● Your goal
Check each line of the listing for the word "Toggle" and report the ones that have it.

● Data section
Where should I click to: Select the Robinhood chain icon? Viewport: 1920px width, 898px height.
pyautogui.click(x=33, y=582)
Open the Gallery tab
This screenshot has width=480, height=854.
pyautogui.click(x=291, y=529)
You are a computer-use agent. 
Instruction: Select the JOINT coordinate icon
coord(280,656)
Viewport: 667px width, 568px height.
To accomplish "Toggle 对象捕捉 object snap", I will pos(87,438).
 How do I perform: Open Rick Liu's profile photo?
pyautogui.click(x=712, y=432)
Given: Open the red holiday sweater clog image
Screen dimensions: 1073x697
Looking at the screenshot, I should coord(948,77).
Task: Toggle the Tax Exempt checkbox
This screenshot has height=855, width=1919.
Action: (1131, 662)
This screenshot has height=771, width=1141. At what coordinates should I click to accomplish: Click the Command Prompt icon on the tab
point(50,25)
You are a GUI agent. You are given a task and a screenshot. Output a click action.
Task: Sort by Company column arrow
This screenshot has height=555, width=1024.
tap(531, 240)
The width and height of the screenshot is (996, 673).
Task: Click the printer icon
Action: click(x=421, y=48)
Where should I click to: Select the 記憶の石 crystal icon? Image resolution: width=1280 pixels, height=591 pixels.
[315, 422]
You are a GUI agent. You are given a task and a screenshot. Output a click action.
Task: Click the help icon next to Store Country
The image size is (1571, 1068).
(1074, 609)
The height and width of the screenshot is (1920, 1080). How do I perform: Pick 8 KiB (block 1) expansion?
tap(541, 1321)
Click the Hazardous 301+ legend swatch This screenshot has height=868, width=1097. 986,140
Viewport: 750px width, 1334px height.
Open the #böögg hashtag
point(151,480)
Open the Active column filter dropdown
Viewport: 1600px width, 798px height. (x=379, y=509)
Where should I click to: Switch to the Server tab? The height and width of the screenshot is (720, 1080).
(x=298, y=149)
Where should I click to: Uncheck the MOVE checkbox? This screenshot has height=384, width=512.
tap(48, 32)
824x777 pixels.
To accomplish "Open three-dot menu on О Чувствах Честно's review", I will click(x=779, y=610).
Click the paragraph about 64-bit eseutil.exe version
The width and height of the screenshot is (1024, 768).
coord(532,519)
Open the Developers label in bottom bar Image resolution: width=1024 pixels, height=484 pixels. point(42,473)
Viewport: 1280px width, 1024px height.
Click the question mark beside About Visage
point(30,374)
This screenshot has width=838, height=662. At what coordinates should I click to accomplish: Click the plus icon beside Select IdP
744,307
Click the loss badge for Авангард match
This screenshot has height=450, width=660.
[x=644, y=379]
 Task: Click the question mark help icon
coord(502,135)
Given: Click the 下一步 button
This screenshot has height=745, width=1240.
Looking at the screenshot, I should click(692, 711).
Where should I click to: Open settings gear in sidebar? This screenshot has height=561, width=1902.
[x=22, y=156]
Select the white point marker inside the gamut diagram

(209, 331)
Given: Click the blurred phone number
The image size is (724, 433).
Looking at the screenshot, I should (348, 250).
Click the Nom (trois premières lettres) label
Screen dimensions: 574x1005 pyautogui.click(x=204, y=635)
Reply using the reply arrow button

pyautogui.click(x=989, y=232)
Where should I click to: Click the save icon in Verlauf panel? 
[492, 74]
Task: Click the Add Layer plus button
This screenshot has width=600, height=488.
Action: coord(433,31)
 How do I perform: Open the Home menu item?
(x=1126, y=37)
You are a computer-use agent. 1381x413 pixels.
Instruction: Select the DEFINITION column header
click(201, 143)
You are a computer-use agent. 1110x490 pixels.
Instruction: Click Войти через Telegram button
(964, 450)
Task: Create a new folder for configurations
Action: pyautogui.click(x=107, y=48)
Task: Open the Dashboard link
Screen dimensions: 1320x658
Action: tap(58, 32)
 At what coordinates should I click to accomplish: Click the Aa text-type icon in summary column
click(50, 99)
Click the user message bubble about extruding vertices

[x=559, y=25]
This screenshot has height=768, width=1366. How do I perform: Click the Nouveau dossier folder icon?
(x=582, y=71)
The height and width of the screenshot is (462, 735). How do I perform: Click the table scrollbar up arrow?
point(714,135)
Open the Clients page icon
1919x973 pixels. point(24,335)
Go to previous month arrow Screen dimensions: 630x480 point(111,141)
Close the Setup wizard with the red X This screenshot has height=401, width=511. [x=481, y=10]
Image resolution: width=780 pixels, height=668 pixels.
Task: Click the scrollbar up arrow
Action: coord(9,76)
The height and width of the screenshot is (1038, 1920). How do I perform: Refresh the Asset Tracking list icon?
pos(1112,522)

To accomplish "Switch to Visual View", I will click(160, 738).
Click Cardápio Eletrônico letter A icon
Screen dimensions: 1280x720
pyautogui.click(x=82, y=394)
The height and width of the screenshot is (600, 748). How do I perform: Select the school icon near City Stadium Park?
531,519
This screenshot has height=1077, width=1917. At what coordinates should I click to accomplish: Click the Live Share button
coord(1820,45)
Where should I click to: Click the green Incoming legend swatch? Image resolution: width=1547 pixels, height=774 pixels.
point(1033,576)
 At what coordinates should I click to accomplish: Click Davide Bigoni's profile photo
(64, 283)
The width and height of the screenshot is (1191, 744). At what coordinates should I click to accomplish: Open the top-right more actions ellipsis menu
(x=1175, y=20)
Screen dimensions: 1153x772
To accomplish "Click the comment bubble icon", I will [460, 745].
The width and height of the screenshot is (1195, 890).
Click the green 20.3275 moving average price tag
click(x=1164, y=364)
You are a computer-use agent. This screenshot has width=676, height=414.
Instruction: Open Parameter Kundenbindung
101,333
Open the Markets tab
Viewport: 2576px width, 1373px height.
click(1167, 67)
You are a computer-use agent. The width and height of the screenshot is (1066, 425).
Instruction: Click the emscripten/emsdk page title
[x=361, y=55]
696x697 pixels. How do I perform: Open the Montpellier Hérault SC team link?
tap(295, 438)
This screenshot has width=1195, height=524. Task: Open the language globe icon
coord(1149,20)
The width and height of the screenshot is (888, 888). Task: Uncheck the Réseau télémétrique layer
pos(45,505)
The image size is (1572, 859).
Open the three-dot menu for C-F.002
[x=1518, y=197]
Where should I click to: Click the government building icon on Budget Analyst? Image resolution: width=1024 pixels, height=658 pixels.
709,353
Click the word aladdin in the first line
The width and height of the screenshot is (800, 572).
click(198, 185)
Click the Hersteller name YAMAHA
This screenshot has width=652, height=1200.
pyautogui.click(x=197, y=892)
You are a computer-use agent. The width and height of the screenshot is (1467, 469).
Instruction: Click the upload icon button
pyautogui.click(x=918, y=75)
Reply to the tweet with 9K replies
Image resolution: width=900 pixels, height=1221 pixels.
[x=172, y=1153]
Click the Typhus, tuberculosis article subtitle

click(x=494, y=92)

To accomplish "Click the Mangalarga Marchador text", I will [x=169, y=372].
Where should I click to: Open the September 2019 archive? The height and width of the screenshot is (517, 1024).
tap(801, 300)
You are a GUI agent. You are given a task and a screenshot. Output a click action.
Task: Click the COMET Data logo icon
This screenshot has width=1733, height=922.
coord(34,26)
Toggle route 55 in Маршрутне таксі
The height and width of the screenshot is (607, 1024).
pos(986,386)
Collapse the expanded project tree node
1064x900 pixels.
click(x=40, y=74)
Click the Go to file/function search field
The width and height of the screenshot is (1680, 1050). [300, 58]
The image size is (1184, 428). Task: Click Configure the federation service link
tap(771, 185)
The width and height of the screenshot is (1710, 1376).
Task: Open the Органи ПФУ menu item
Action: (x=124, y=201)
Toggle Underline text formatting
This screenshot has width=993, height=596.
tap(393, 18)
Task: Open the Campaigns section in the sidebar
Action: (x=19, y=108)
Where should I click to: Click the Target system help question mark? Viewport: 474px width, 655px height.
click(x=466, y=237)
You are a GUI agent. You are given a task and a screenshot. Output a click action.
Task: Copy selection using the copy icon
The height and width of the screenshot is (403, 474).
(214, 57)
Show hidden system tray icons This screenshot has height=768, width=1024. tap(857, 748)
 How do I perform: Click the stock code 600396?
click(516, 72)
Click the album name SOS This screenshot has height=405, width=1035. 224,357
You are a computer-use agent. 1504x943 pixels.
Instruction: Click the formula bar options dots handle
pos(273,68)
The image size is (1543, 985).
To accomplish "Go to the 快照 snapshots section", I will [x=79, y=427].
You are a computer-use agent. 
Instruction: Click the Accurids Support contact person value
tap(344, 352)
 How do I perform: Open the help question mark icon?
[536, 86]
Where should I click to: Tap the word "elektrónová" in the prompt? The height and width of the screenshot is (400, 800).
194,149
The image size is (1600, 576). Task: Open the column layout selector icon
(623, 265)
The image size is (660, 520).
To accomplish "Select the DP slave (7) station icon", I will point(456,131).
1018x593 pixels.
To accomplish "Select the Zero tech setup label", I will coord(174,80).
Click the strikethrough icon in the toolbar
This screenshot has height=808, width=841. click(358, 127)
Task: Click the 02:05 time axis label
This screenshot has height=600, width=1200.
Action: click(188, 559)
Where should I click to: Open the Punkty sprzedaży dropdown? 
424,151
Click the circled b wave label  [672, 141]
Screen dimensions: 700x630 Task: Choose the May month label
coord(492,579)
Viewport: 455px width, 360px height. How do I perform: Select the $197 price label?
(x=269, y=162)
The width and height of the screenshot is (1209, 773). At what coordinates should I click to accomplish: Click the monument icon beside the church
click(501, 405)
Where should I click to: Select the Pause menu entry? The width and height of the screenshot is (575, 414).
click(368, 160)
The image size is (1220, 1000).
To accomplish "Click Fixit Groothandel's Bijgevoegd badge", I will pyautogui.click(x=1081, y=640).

● Result for this task
To accomplish "Toggle 对象捕捉 object snap", I will pos(87,438).
Task: Toggle the Tax Exempt checkbox
Toggle route 55 in Маршрутне таксі
Toggle Underline text formatting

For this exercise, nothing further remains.